Joannifer appeared for one episode. That would be Laird's ex-wife and she was played by Rebecca Romijn whose work on Just Shoot Me necessitated that she be billed as "supermodel Rebecca Romijin." That was some time ago. By the time she starred in her own short-lived Fox show (Pepper Dennis, which we reviewed in the print edition and also ran the review in the gina & krista round-robin), Romijin was an actress, a very talented one as viewers of Ugly Betty can see each week.
Just having someone talented and gifted at comedy on the show was an improvement, no question. But Romijin already has regular employment. A guest spot is not the answer to how to fix Carpoolers. The answer was provided in what the show did with the guest spot. Dishrag Cindy (Dougie's wife played by Allison Munn) finally had a purpose on the show. All the characters had a purpose. And it underscored that the show could exist not as a workplace comedy (it's not one) but as a comic take on a neighborhood (think of it as Knots Landing with the giggles). The show moved along at a fast pace, all the characters were involved and there were actual laughs. Laird came off far less glossy more flawed and more human.
That wasn't from Joannifer stomping on his dignity (which took place repeatedly) but from, in front of everyone, repeating a tidbit of advice that Gracen gave him, a tidbit that angered Leila and served to knock the shine off both Laird and Gracen in front of others.
Others? A concept that the creators never seem to have considered. Characters need to exist within a recognizable space. They need to interact. Comedy is conflict so their interacting (as Carpooler does too often with the four male leads) only with similar characters is neither funny nor interesting.
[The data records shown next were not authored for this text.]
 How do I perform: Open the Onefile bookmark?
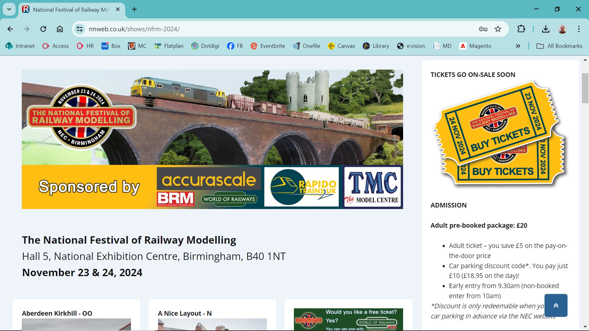307,46
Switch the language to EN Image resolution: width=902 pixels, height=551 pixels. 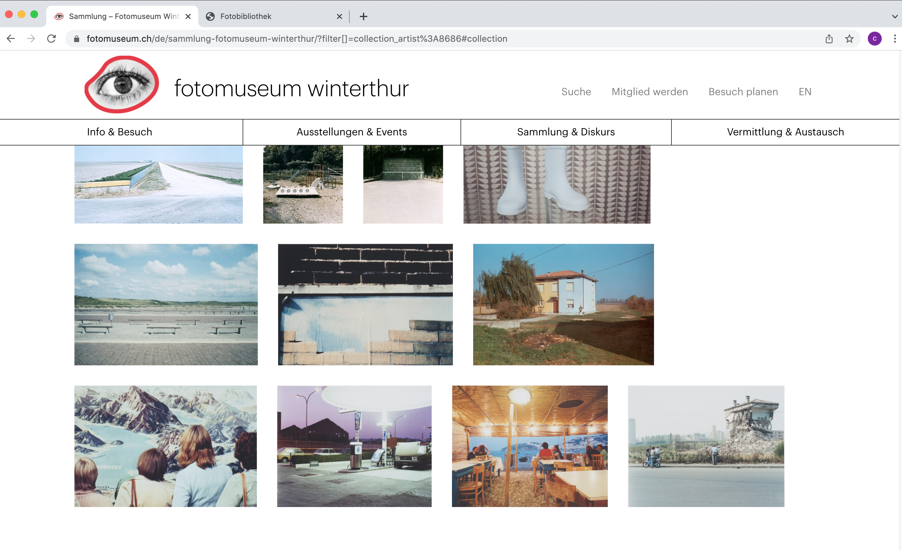[805, 92]
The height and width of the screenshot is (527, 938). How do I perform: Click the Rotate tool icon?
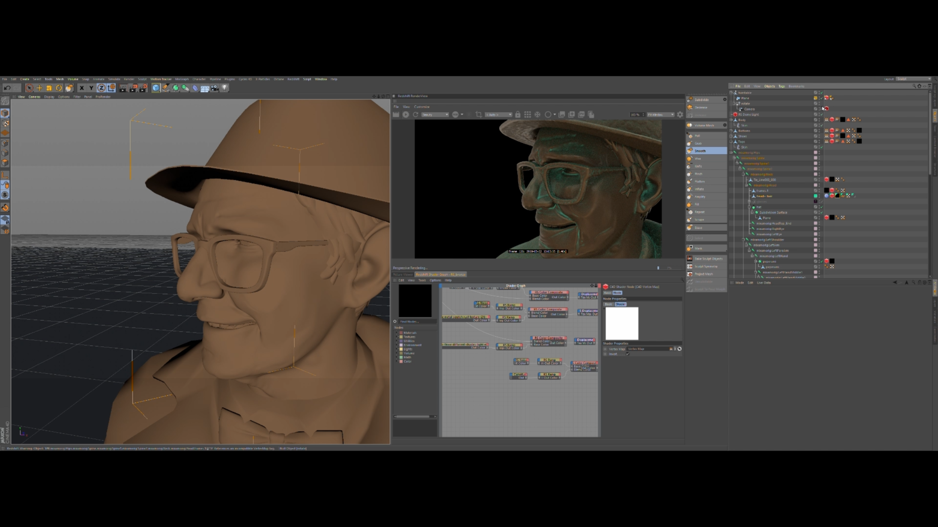pos(59,88)
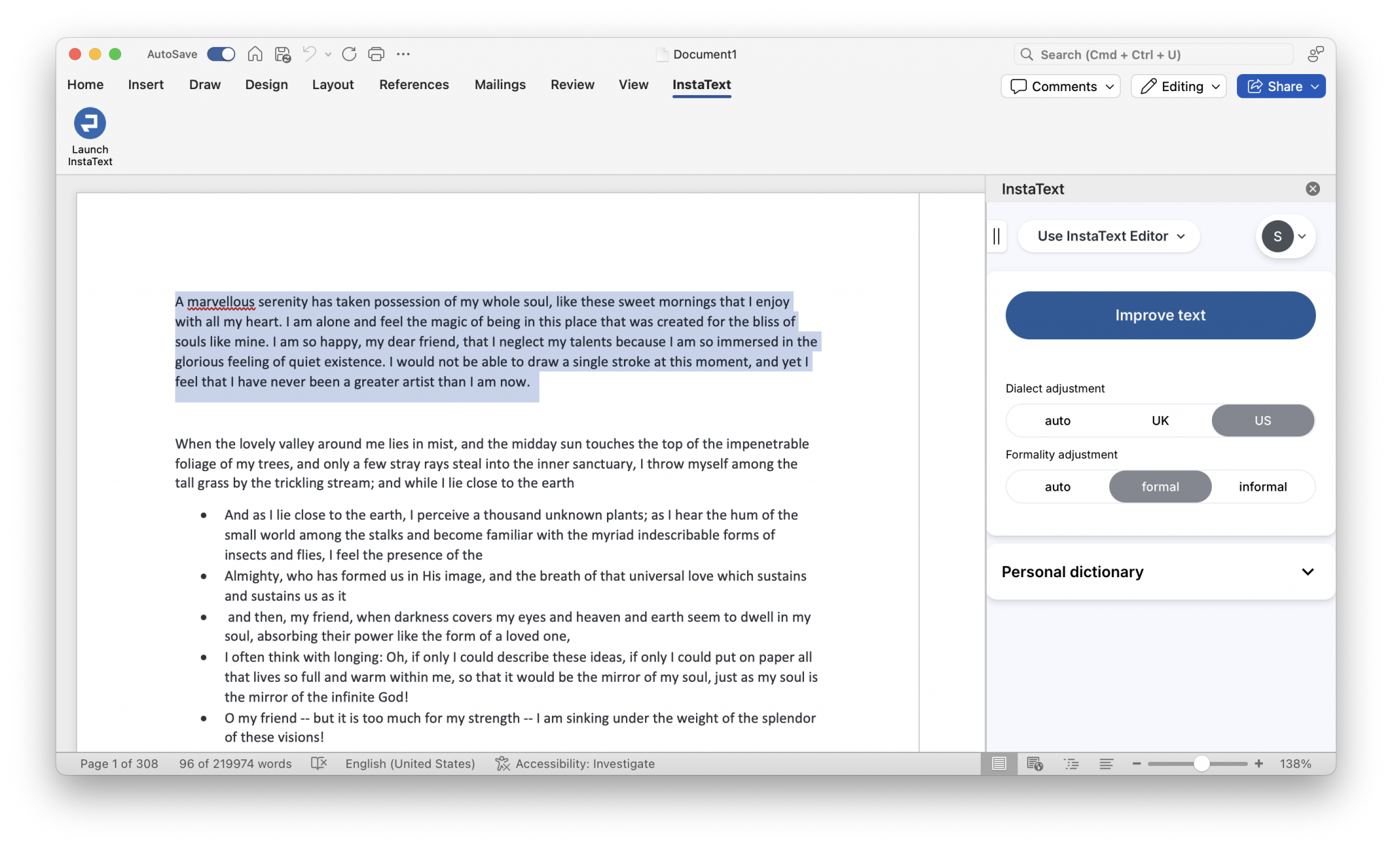This screenshot has width=1392, height=849.
Task: Open the Editing mode dropdown
Action: tap(1178, 86)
Nor are stand up routines sitcoms. We're not suggesting that any of the lines the four male leads swap is up to the level of good standup (it's not even up to the level of bad standup) but we are saying viewers expect to be shown not told. That hasn't happened on the show very often until last week's episode.
Instead, audiences hear about funny things (told in non-humorous lines) while the four men ride to work. It plays out like a class reunion you've tagged along to. Sure others may be laughing and enjoying themselves, but you didn't see it, you didn't live through it and it's just empty chatter to you. That's not how a sitcom should play out.
But no sitcom should be confined to a car. That a single camera sitcom offers so little visual proves just how hollow all the gas bagging over the "miracle" and "reinvention" of sitcoms via a tired device from an earlier age really is. No one wants to watch four people (regardless of gender) sitting in a car. In an earlier time, a better time for sitcoms, creative geniuses (real ones, not press created ones) grasped that. A sure sign of the sad state of sitcoms is that something that rated as nothing but a throw-away one liner for Valerie Harper's Rhoda is now the premise for a TV sitcom.